Ovation, on the other hand, was launched at £99 + VAT; written by David Pilling and backed by what at the time was a huge technical support department to ensure that every user of the package was able to get up and running with the minimum of fuss. There were some features promised at the time that ultimately didn't make it into the package - colour separation for instance was left for Ovation Pro - but it's a solid desktop publishing package; an excellent word processor and completely free with this issue of RISC World.
We'll happily supply copies of the printed manual and/or site licences. The printed manual will cost £7.50 including carriage; and should you wish to run Ovation on more than one machine a site licence will cost just £29.50 covering any number of machines. For further details, please contact APDL on 020 8778 2659 or by email to APDL Ovation Offer.
The latest evaluation version of PROCAD+, from David Snell. If you are thinking of getting a CAD package then you really should try this demo version, and of course read Robert Richards review in this issue.
All the programs from Paul Bretts PD column.
The latest demo version of VirtualA5000 for Microsoft Windows. This is faster than the demo version published in the last issue of RISC World. This demo expires at the end of July 2002.

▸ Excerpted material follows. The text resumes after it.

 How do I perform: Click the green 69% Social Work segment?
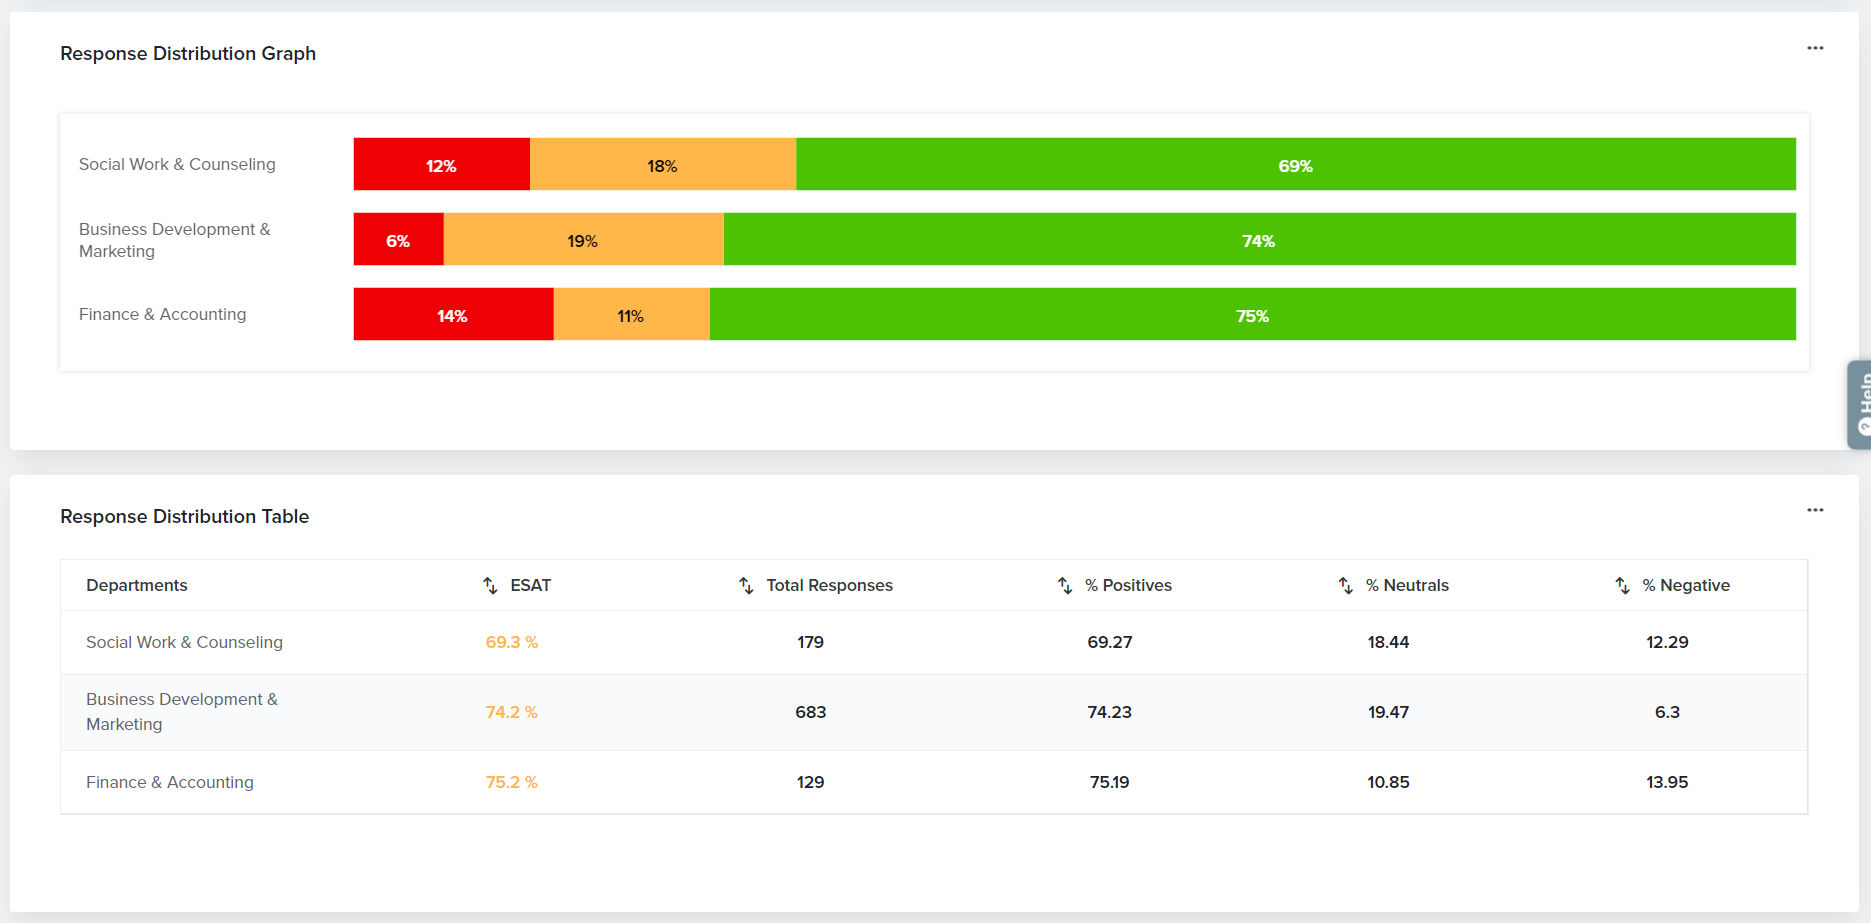coord(1295,165)
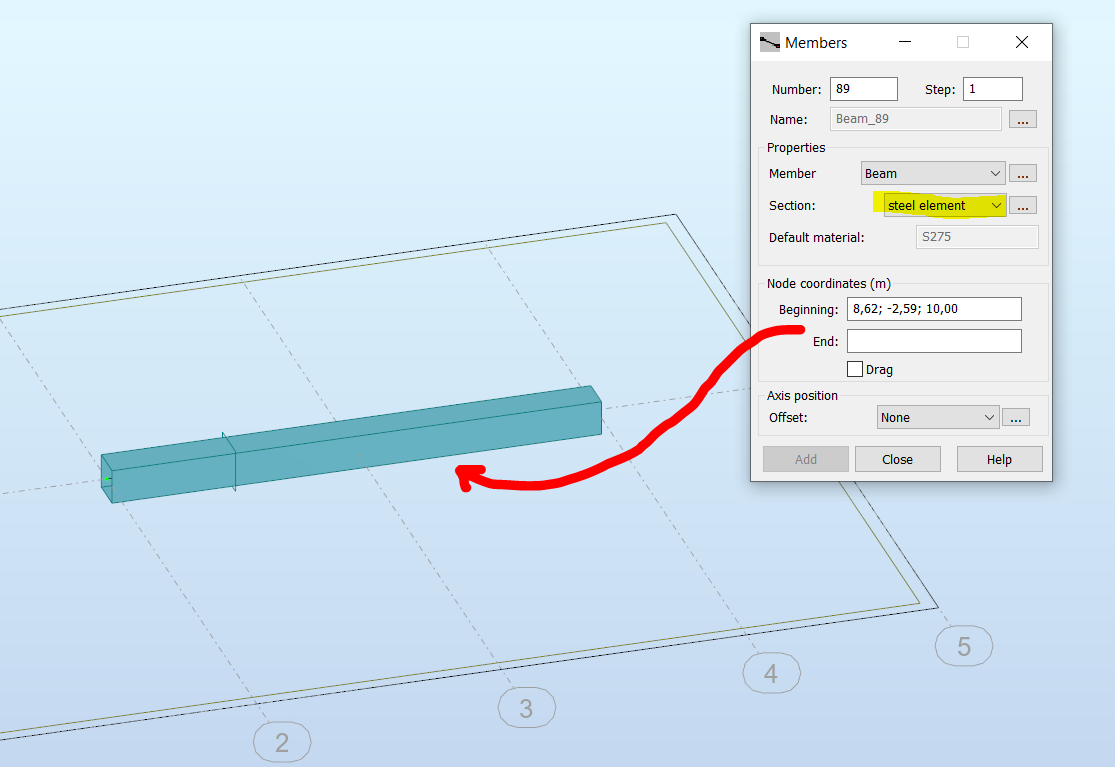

This CD-ROM contains a number of utilities and pieces of software to accompany the articles in the magazine. The magazine now uses GIF and JPEG images rather than having two versions, one with Sprites and one with GIF. The magazine can be found in the HTML directory from the root of the CD.
There are three utilities to help you read this disc (RISC OS users only). These can be found hidden inside the !RiscWorld application in the UTILITIES directory (The !RiscWorld application automatically uses these utilities if they are required):
Also included on the disc is an archive of the comp.sys.acorn.* newsgroups since early Feb 2002. These are stored in a special read-only version of Messenger Pro which will allow you to view the messages, but nothing more complicated. The archive is presented 'as is', and RISC World doesn't make any guarantee about the usefulness, relevance or acceptability of any information contained in it.